For AG carriers, one G allele places you in an intermediate position; the haplotype data from Han 2019 suggest the GGA haplotype effect is driven by the GG state, so heterozygotes have intermediate consideration.

Interactions

The most important interaction involves rs9402571, a second regulatory SGK1 variant associated with insulin secretion and salt-sensitive blood pressure in European cohorts. These two variants tag different regulatory elements of the same gene; their combined effect on SGK1 expression has not been directly studied but could be additive if both alter SGK1 responsiveness in the same tissues.

The rs1763509 variant was co-identified with rs1743963 in the Han 2019 study as part of the SGK1 depression-CHD haplotype block. The two variants likely represent the same underlying signal rather than independent effects, as they are in linkage disequilibrium within the same intronic region.

Genotype Interpretations

What each possible genotype means for this variant:

AA Normal

Common SGK1 genotype — no elevated CHD-depression signal from this variant

The A allele is the major allele across all major ancestry groups in gnomAD, though frequency varies: it is most common in African populations (~91%) and least common in East Asian populations (~43%). The A allele was part of the protective AAG haplotype in the Han 2019 haplotype analysis, which was associated with reduced depression risk in CHD patients compared to the GGA risk haplotype. No functional difference in SGK1 expression between AA and GG carriers has been directly measured, so the mechanism remains associative rather than mechanistically characterized.

AG Intermediate Caution

One G allele — intermediate SGK1 CHD-depression signal

The inheritance pattern for this variant is additive based on the allele-level association reported in Han 2019 (p=0.032 by allele). An additive model suggests each G allele contributes incrementally to risk, with AG individuals sitting between AA (lowest risk) and GG (highest risk). The evidence base is limited to one study in a Chinese Han population with a relatively modest sample size. The practical meaning for AG carriers is uncertain but leans toward monitoring rather than treatment-level intervention, particularly in the context of established cardiovascular disease.

GG High Risk Warning

Two G alleles — highest SGK1 CHD-depression signal, homozygous risk haplotype carrier

SGK1 is induced by glucocorticoids (cortisol) and aldosterone — the body's primary stress and salt-retention hormones. In the hippocampus, chronically elevated SGK1 suppresses neurogenesis by impairing BDNF and VEGF signaling and blocking Hedgehog pathway-dependent progenitor proliferation. In the kidney, SGK1 activates ENaC-mediated sodium reabsorption, driving salt-sensitive blood pressure elevation. The intronic rs1743963 G allele may increase SGK1 expression responsiveness to these hormonal signals, linking it to both psychiatric and cardiovascular phenotypes.

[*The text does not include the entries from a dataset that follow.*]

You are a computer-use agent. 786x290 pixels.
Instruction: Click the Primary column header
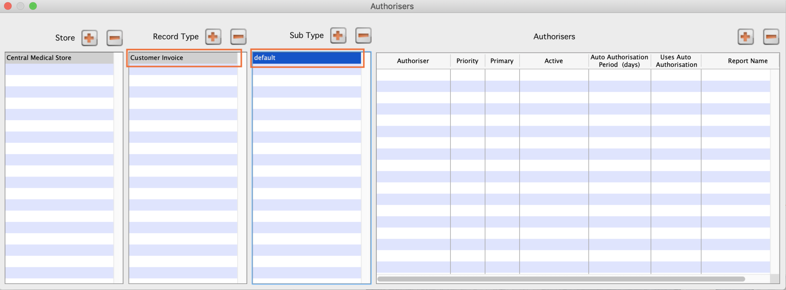click(502, 61)
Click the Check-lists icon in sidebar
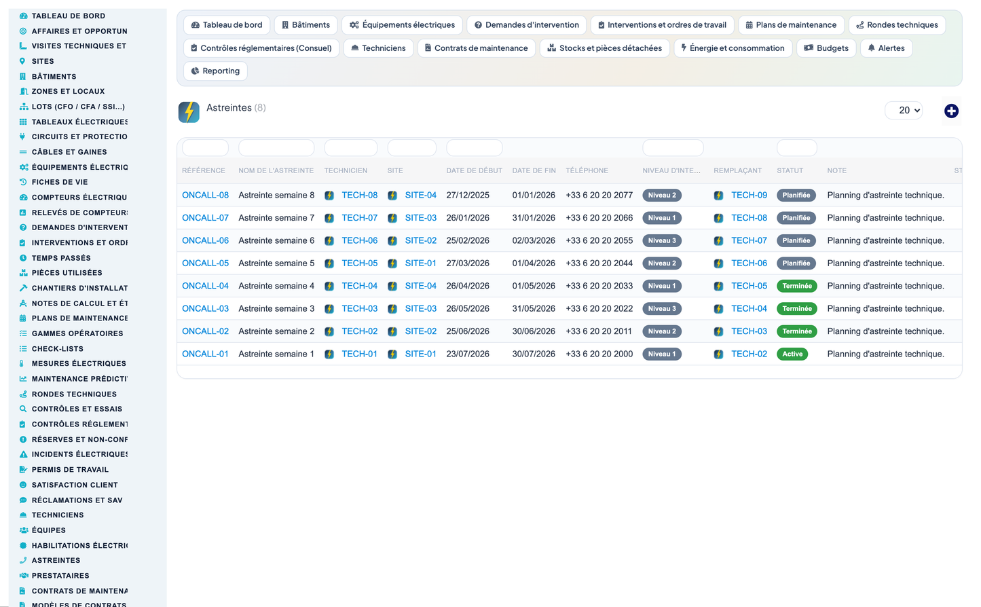 tap(23, 348)
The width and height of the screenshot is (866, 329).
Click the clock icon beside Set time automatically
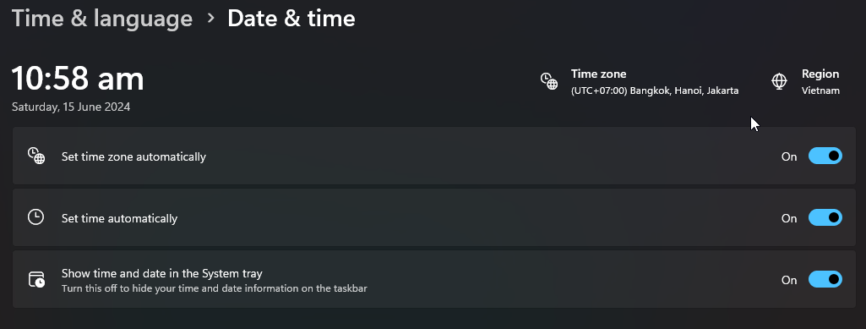click(x=35, y=217)
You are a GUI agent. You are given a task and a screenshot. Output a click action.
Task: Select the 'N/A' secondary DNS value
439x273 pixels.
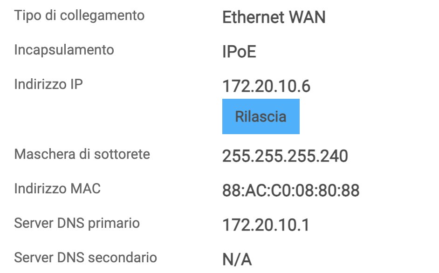[x=237, y=260]
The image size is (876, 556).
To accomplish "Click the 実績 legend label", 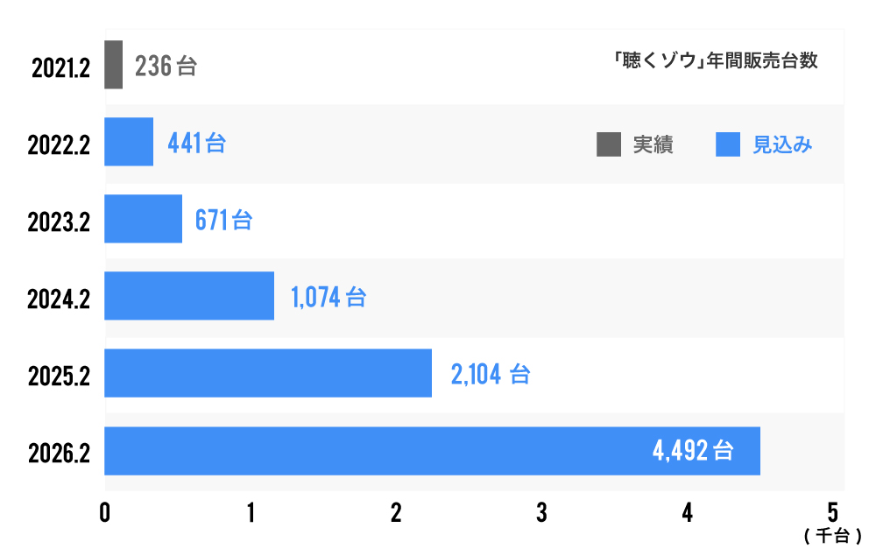I will (653, 145).
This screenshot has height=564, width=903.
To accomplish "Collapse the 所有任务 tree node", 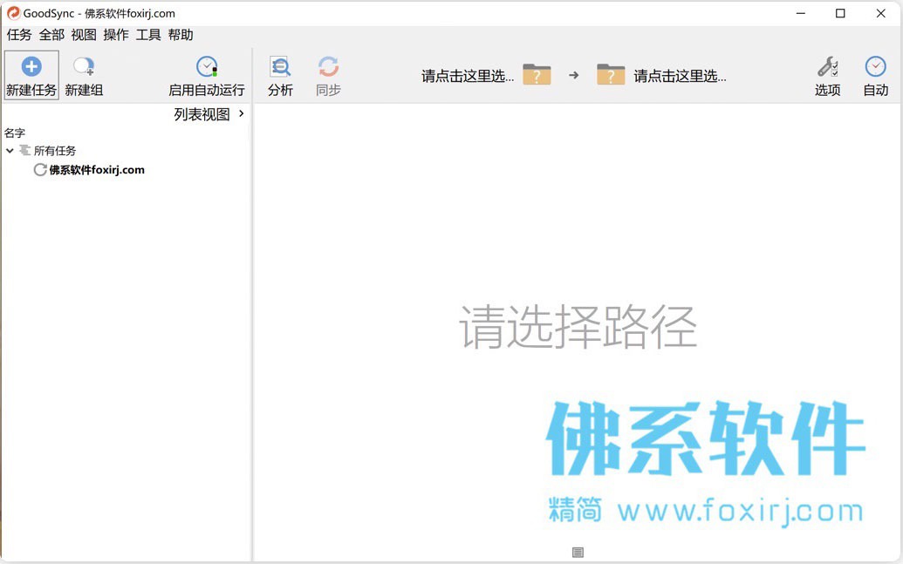I will point(10,151).
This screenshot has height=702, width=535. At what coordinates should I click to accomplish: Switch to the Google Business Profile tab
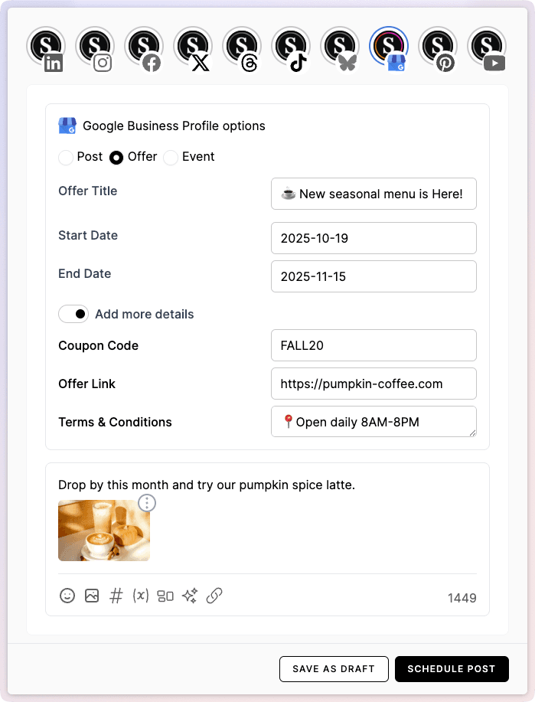389,47
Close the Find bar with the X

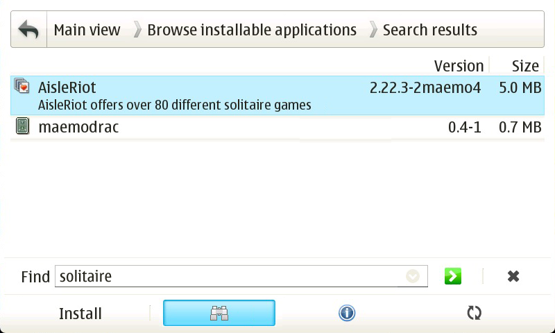513,276
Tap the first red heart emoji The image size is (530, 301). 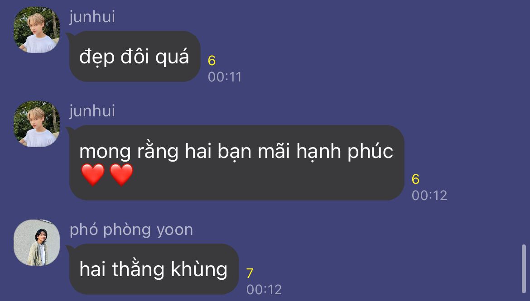93,175
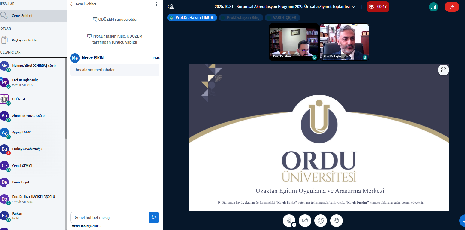Raise your hand with the hand icon

click(x=336, y=220)
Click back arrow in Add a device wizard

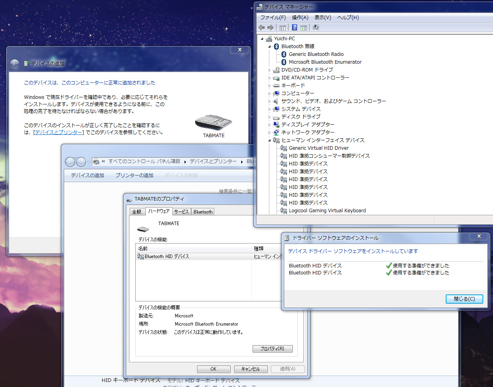coord(14,64)
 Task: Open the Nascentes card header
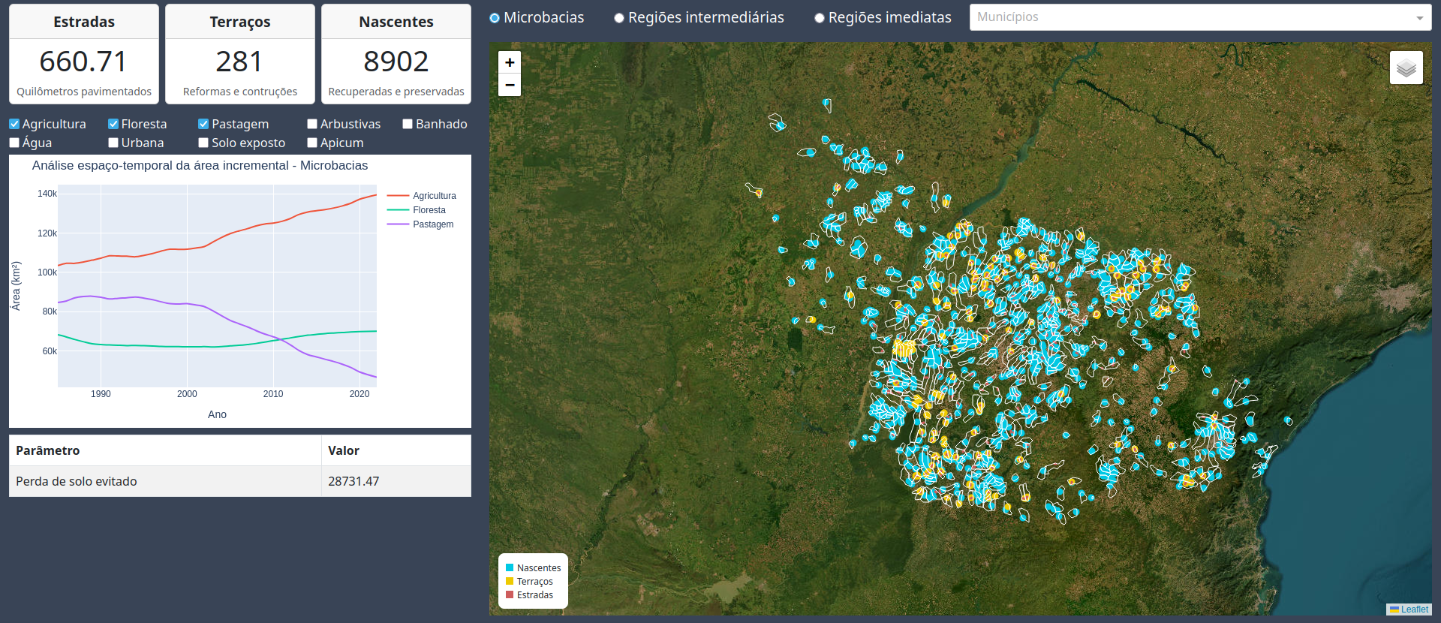point(396,22)
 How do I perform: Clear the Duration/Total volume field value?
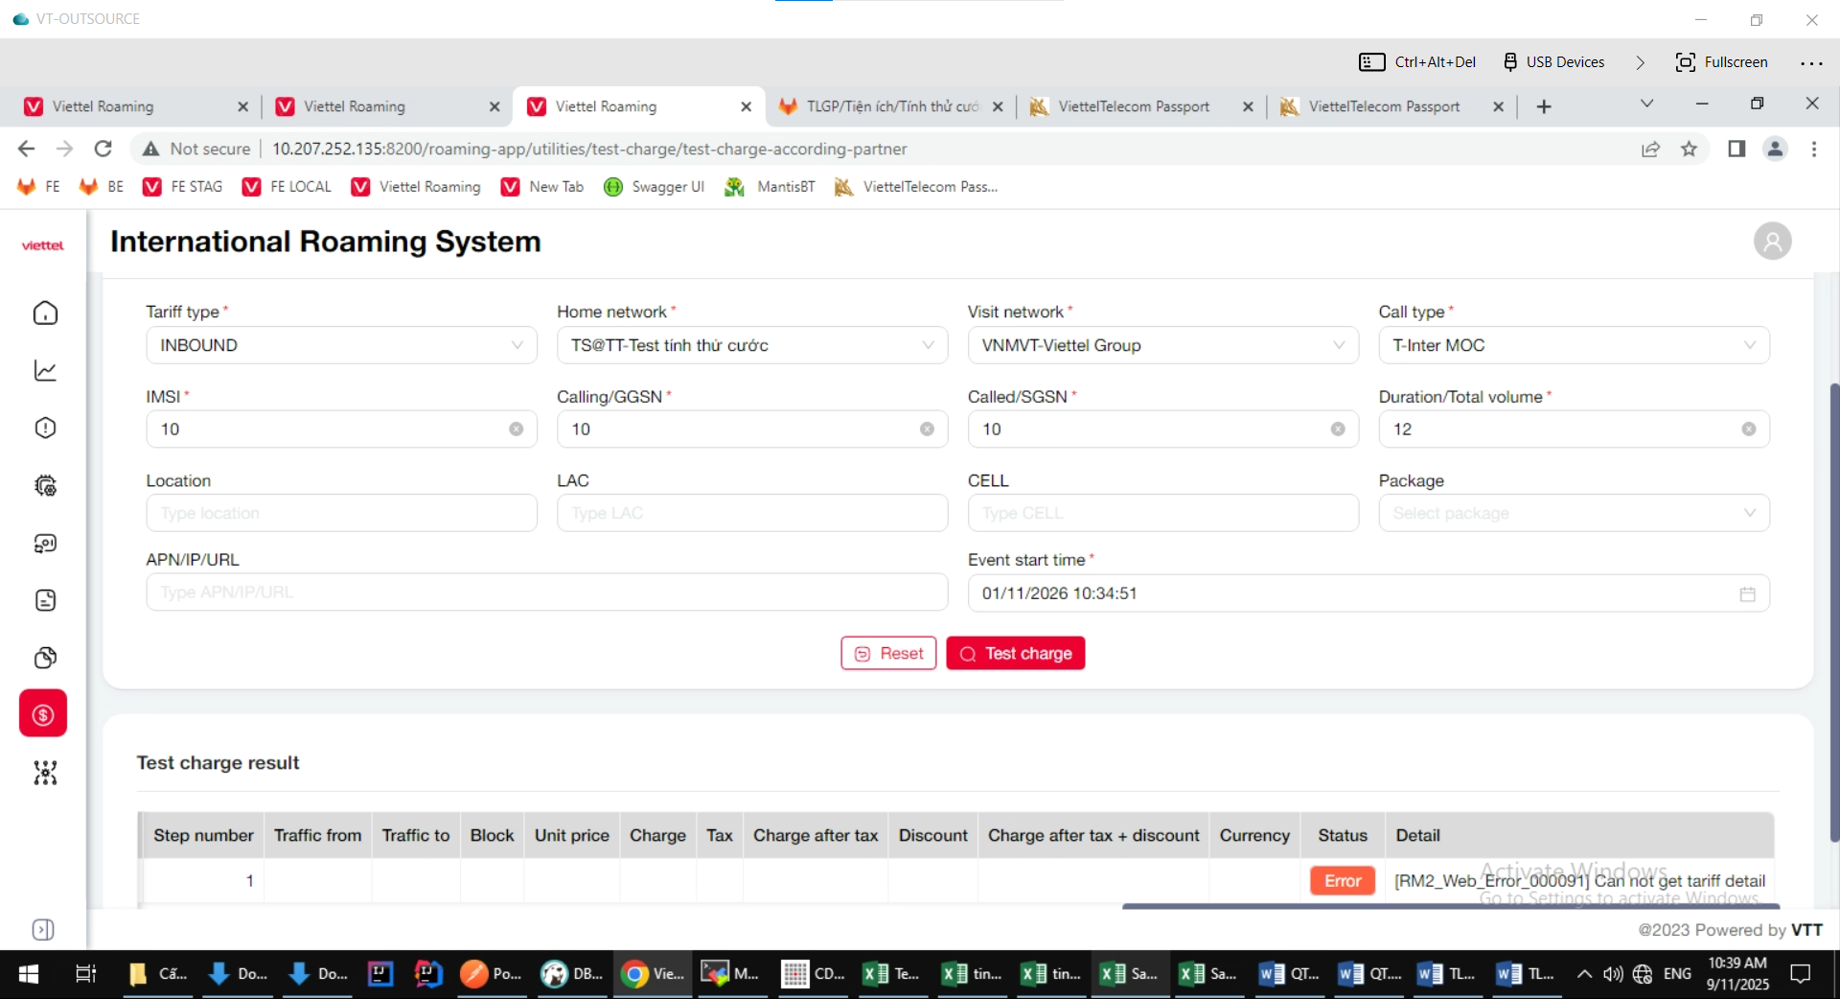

The evidence remains emerging: the Han 2019 primary study used a relatively small Chinese Han cohort (69 depressed CHD patients vs 188 non-depressed CHD patients), and the 2024 meta-analysis corroborated the finding without adding replication data from independent populations. The effect is real enough to inform monitoring decisions but not yet strong enough to drive pharmacological interventions on genetic grounds alone.

The population frequency of GG varies substantially by ancestry: Europeans ~9%, East Asians ~32%, Africans ~0.8%, South Asians ~26%, Latinos ~12%.